Candice Payne, the woman whose act of kindness helped several homeless people stay warm through the life-threatening temperatures, charged the hotel rooms on her credit card. She posted about the rooms on social media, and soon enough, donations from strangers who wished to help came flooding in.
“Maybe they didn’t know how to or where to start to help, so I’m glad that I was able to be that vehicle,” she tells CBS Chicago.
On Wednesday, the temperature dipped to 22 degrees below zero (that’s not counting the wind chill factor). A group of homeless people in the city were forced to abandon their tents near a highway after a propane tank they were using as a source of heat exploded.
Inspired by Payne’s act of kindness, she and fellow volunteers used their own money to pick up the tab for a total of 60 hotel rooms on Chicago’s South Side. The volunteers worked together to turn the hotel bathrooms into makeshift kitchens, and continued collecting donations to help everyone who needed it.
Jermaine and Robert, two men who stayed in the hotel, call Candice an “angel.” They were prepared to sleep on the street and face charges of trespassing in an attempt to escape from the cold when they heard about Candice’s generosity on the news.
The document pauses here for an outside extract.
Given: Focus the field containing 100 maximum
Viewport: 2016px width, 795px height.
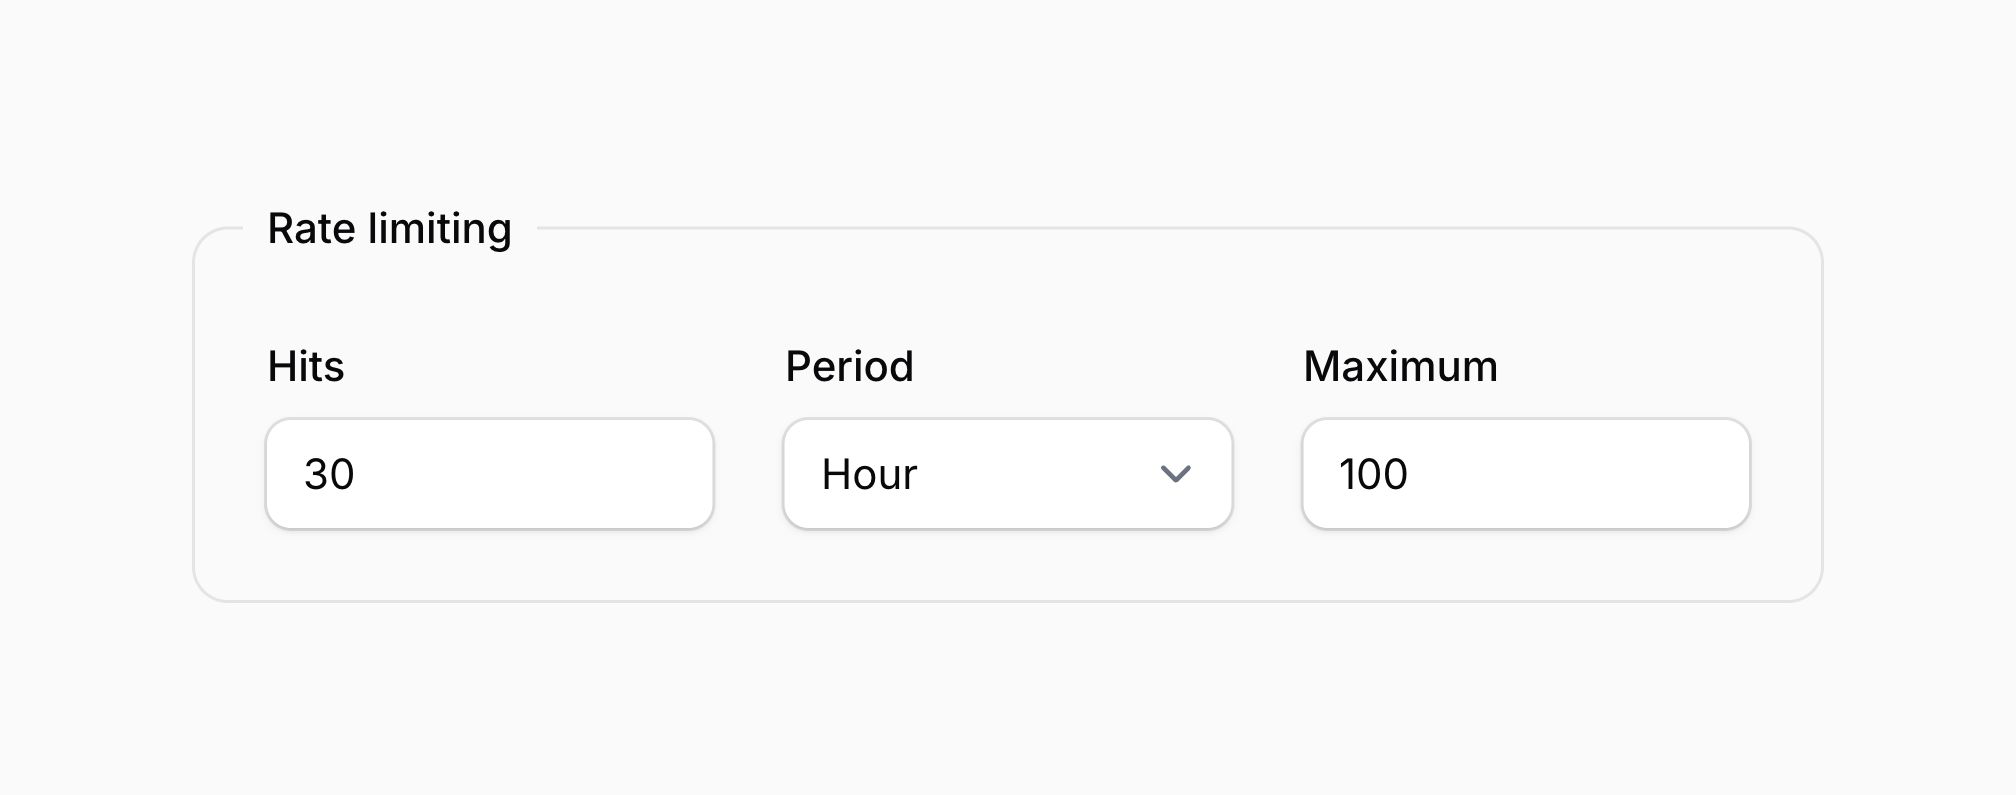Looking at the screenshot, I should click(1526, 474).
“We don’t get that type of help,” Jermaine tells CBS Chicago. “I really needed them at that point, so they came right in time.”
Many people on social media were quick to applaud Payne’s kindness.
It’s heartwarming to see people coming together to help those in need during such dangerous weather, especially since the polar vortex is directly responsible for at least 22 deaths this week.
The volunteer group has so far been able to cover three nights at the hotel for approximately 80 people. Payne says they hope to continue working together to help provide a more long-term solution for these people in need.